安定性のない歩きにくい岩場を下り山荘へと向かいます。主人は「ウルップソウ!ツクモグサ!コマクサ!」に心早るのかトットと下っていくのですが、私はこの下りが何ともきつかった!!ロボットのように下っていきました。
ウルップソウ
コマクサ
シロコマクサ
オヤマノエンドウ
ハクサンイチゲ バックは雲のかかった阿弥陀だけ
 硫黄岳山荘(14:00)に近付くにつれウルップソウやコマクサが見られるようになります。ウルップソウはどうにか間に合い、コマクサはまだ蕾のものが多く、山荘の下方で咲いているものをやっと見つけました。硫黄岳山荘でお弁当を広げながら「ツクモグサはどの辺ですか?」と訪ねると、この辺りはもう終わって、今はもっと横岳を登って行かなければダメだといわれました。「えーうっそー!!」と言いたかったけれどこれだけたくさんのお花を見ることが出来たのでやっぱり感謝します。「ツクモグサが今でも咲いているところまでは、ここから往復2時間は掛かる」とのことに残念ながら諦めました。でもチョウノスケソウならまだちょっと先に行けば咲いていると聞きそれを探しに歩きましたが、チョウノスケソウがどんな花か良く分からず、小屋の人の説明でも良く分からなくて、
チョウノスケソウ
しばらく歩いて引き返すことにしました。その時チングルマのような群落を見つけたのです。もう時間もないのであわててそれをカメラに収め帰ってきたのでしたが、なんとそれがチョウノスケソウでした。ラッキー!こうしてチョウノスケソウにもどうにか間に合いました。明日の予定が無ければ、ここに1泊して赤岳まで縦走したい気分です。でも今日は帰ります。

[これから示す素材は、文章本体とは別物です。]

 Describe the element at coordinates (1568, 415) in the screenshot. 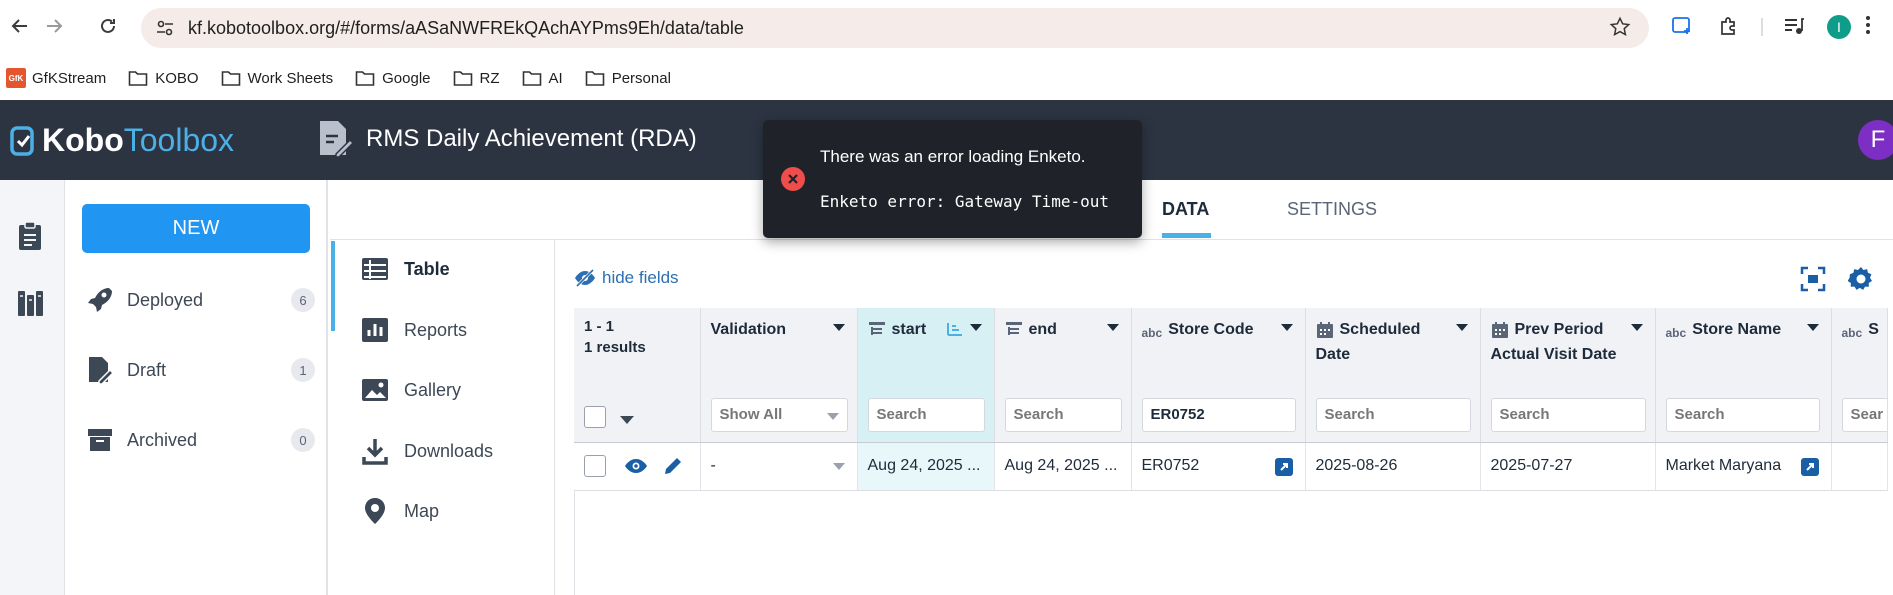

I see `prev-period-search-input: Search` at that location.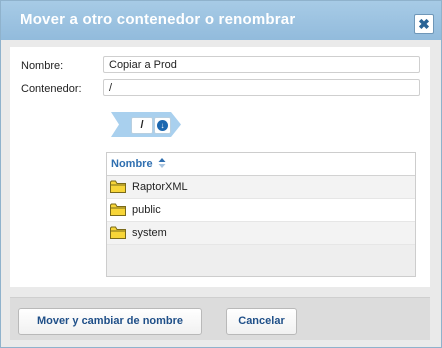  What do you see at coordinates (162, 163) in the screenshot?
I see `sort-ascending-icon` at bounding box center [162, 163].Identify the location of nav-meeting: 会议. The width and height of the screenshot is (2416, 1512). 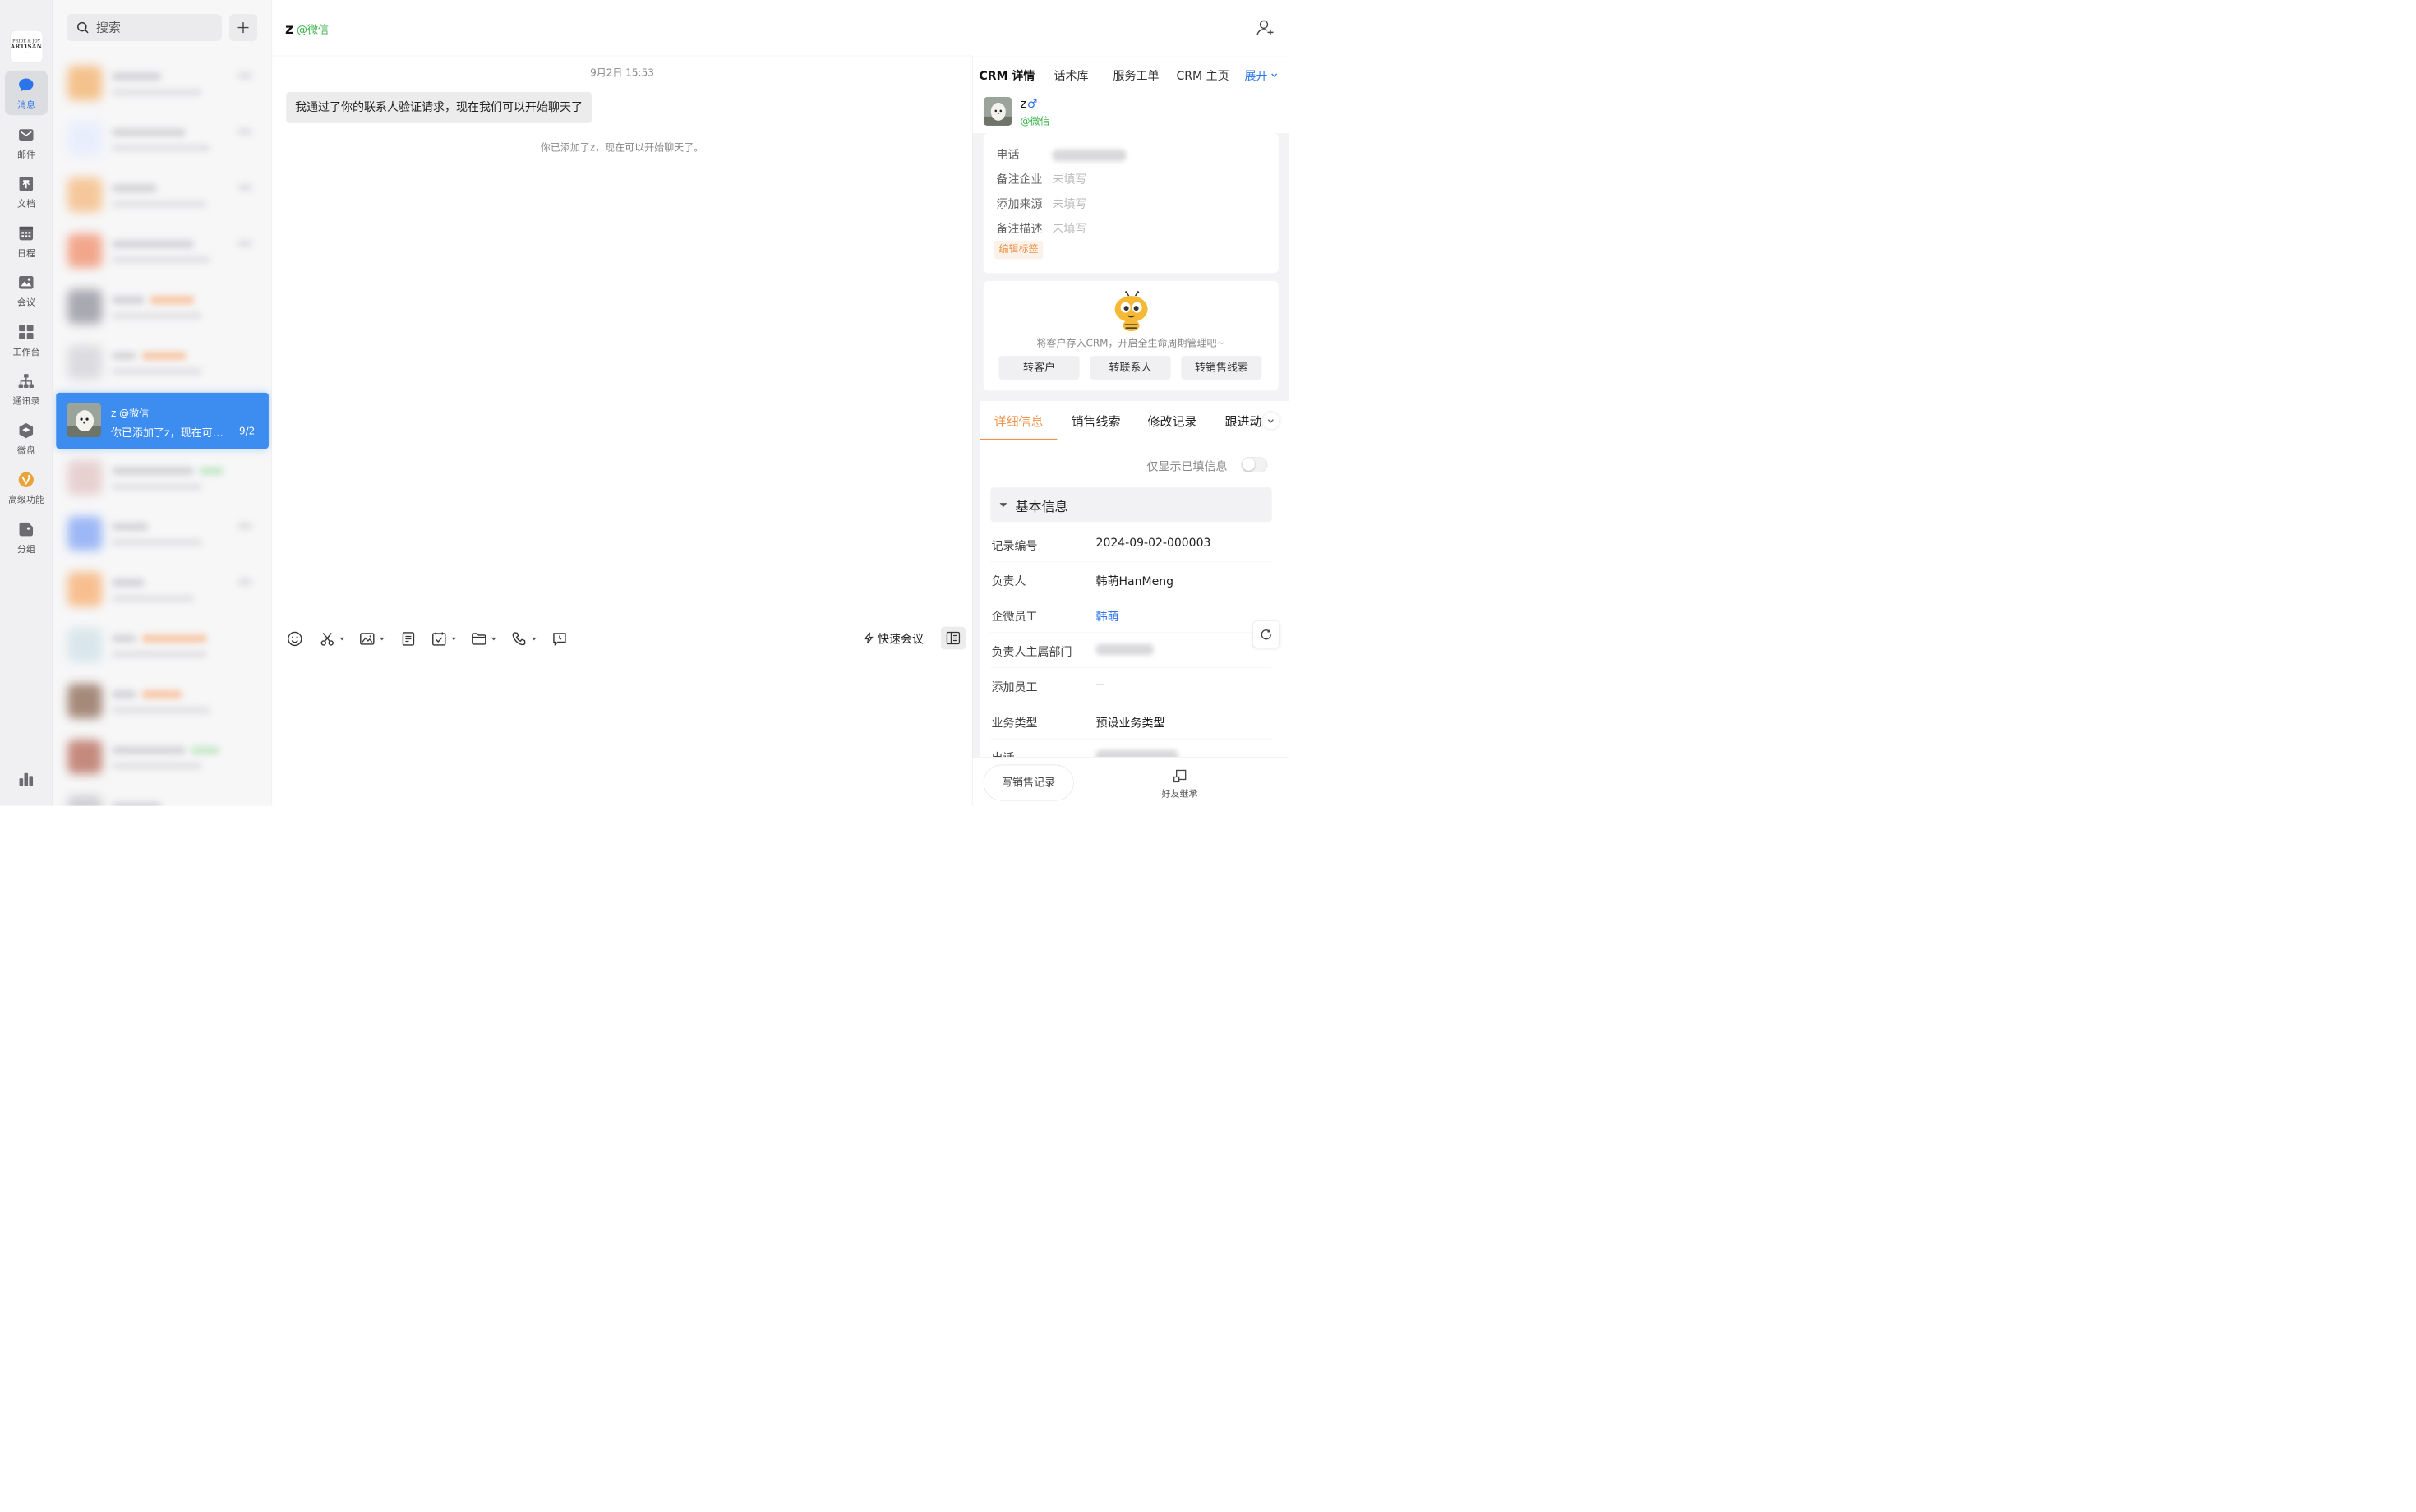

 さて、もうすぐ15時です。いくら日が長いとはいえ急いで下ります。山頂から大ダルミへ下るのがあんなに辛かったのに、山頂への登りは何だか調子が出てきました。張り切って下った主人の方がちょっとばててるかな?無理をしないで休み休み行きましょう。いざとなれば途中に山小屋も有るし・・・
左の写真は、ちょっとガスがかかってきましたが、帰りの山頂からの根石岳や天狗岳方面の景色です。今日は夕立も雷雨の心配もなさそうです。もうここからは下る一方。今日は下りもお花の咲いている夏沢峠コースをとります。登りではあんなに目に飛び込んできた花々ですが、下るときには視線が上の方で目に入らないものです。やっぱり先を急がず写真は登りに撮るべきですね。


 帰路は野鳥の声を聞きながらバードウォッチングです。林の中ではキクイタダキ ルリビタキ(冬は小淵沢付近にいますが、この時期は高山に来ています)、ヒガラ(参考写真)なども見ることが出来ました。姿は見えないけれどコマドリの綺麗な声も聞こえました。
 下り一方も膝がくたびれるもので、それでも何とか17時51分に桜台に着きました。朝はいっぱいだた車ももう一台もありません。有るのは私たちの車のみ。もっとも私たちはここから1時間もかからず家に着きますが、みなさんは遠くまで帰られるのですよね、きっと。
 さて来年は必ずツクモグサの咲く6月に登って、花のアルバムにくわえましょう。今日のコースは山頂付近で岩礫帯があるものの、大きな岩を登ったり、危険箇所があまりなく、八ヶ岳のお花を楽しのにはいいコースです。ただなだらかな山頂の硫黄岳に霧がかかるとコースを間違えやすいので気をつけてください。